Psychologists tell us that fairness is hard-wired into the human brain. We understand it from infancy and its absence from our lives provokes a visceral response. Fairness underpins trust, which underpins trade, which underpins civilisation. Remove fairness from society and you create the conditions for revolt.
Of course, we all experience fairness and unfairness at a microcosmic level as well as in the grand patterns of social order. Governments may do the most to create the conditions in which we feel life is fair or unfair, but the unwritten rules of fairness affect almost every kind of human communal activity.
From a game of playground football to the organisation of the National Health Service. From the Church of England to a Christmas savings club. From a pub quiz league to the Champions’ League. In all cases, collective endeavour is more likely to succeed if the participants play fair by each other.
Linguists tell us that we talk about fairness a lot. In fact, listen to any edition of the Today programme and count how often the word crops up: on the morning I wrote this, it was four times in the 90 minutes I was tuned in.
But do we know what it means? The truth is that fairness is almost ineffable; to define it is to risk losing its essence. In games, in trade, in governance, the state of fairness is something innately understood by the participants. But that in itself is what makes it so difficult to describe: what we understand innately usually defies definition.
But if, as I believe, we should seek to restore our damaged polity on this common belief, we should know what we mean. First, it may be easier to say what fairness is not.

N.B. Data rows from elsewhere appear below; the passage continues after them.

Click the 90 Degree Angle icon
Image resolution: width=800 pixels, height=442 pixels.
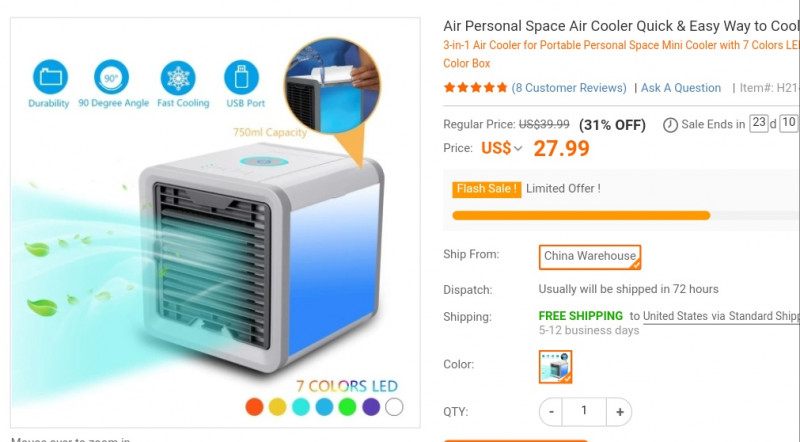(x=111, y=77)

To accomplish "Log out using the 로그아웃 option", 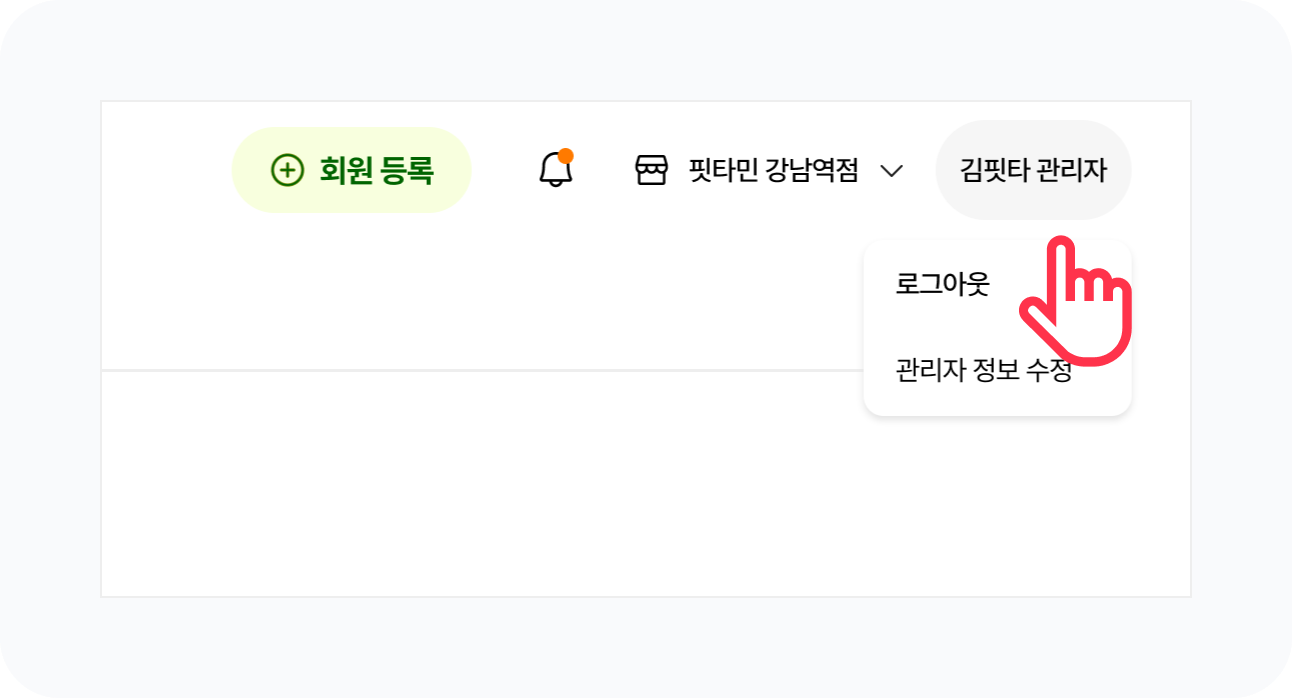I will (942, 285).
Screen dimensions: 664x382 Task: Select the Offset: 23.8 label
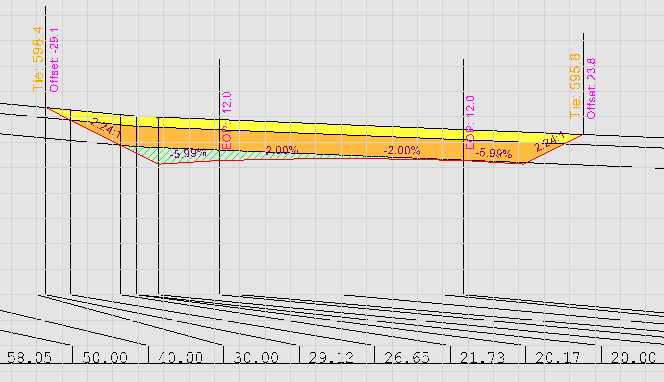[591, 89]
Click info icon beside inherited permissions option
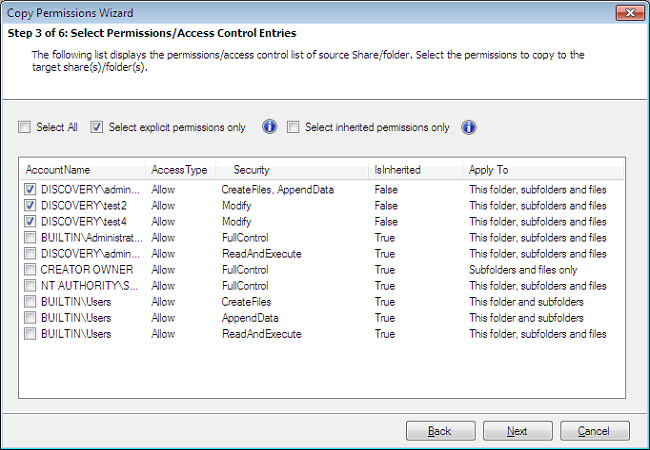The height and width of the screenshot is (450, 650). click(x=468, y=127)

Fairness is not the same as equality. It often involves groups or individuals consenting to a trade-off in welfare. If we believe the circumstances are fair, we collectively accept that individuals do not always have to benefit equally from those circumstances.
Second, fairness is not the same as justice. It is a state in which we agree – often tacitly and by consensus, but not by diktat – to limit how far some people are allowed to cost others in order to benefit themselves. We call these limits “rules” and they are not the same as laws, because they are agreed by participants rather than imposed from above.

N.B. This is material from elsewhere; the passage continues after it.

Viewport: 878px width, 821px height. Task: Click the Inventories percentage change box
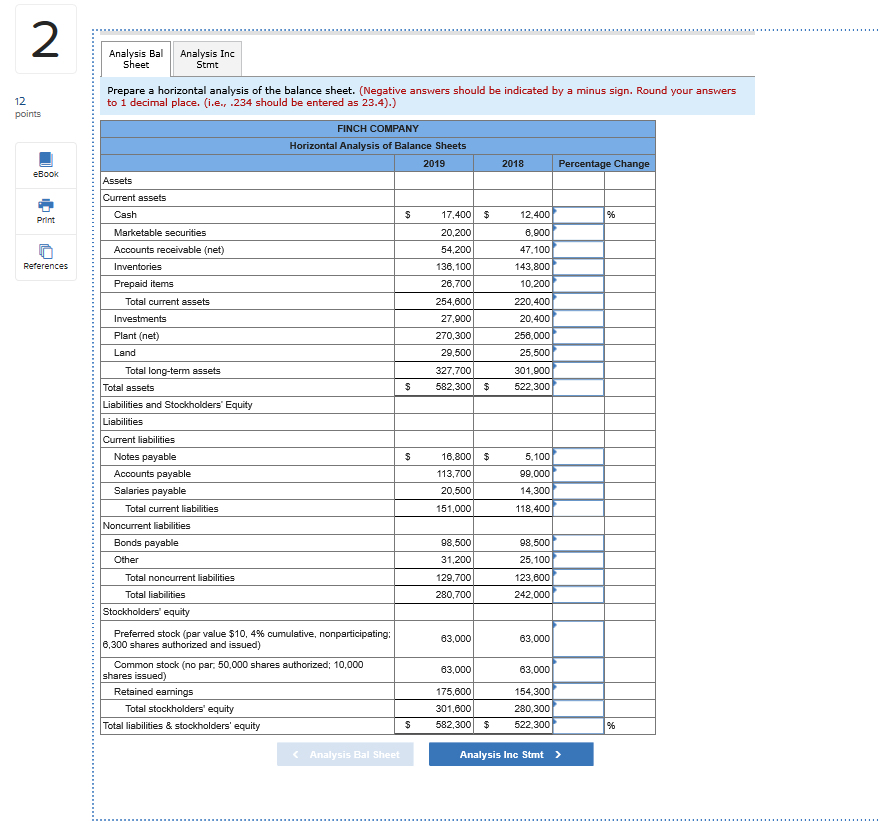(577, 266)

Third, and perhaps most important, fairness and unfairness are not the same as right and wrong. In fact, we seek the procedure of fairness to escape the limits of absolute beliefs like right and wrong or good and bad. As the philosopher John Rawls said, in a plural society, where many religions are tolerated, and many political points of view, it becomes increasingly difficult to agree on absolute, moral rules or laws. The concept of “good” is what linguists call an “unanalysable conceptual prime”, but fairness is a more complex and crucially an emotional idea which demands empathy.
I do not pretend these are exhaustive definitions of fairness, but they cover most situations, from running a game of park football to running a country.
They have one important factor in common: in all cases, the procedural approach of fairness – trade-offs; freedom to act within limits; prioritisation of common welfare and consensus – replaces absolute approaches – imposed equality; rule of law; religious or political doctrines of right and wrong.
Is fairness uniquely British?
In the West, we learned this the hard way: The Thirty Years’ War, the English Civil War, the French Revolution, all sought to impose or to remove absolute conditions of right and wrong by force. Of course, there are more recent, more bloody, more totalitarian examples, but many philosophers and linguists associate the appearance of the modern idea of fairness with the British Enlightenment of the 17th and 18th centuries. In the wake of the bloody replacement of the Divine Right of Kings with the idea of a Commonwealth of people, John Locke wrote:
The only way whereby any one divests himself of his Natural Liberty, and puts on the bonds of Civil Society is by agreeing with other men to joyn and unite into a Community, for their comfortable, safe and peaceable living one amongst another.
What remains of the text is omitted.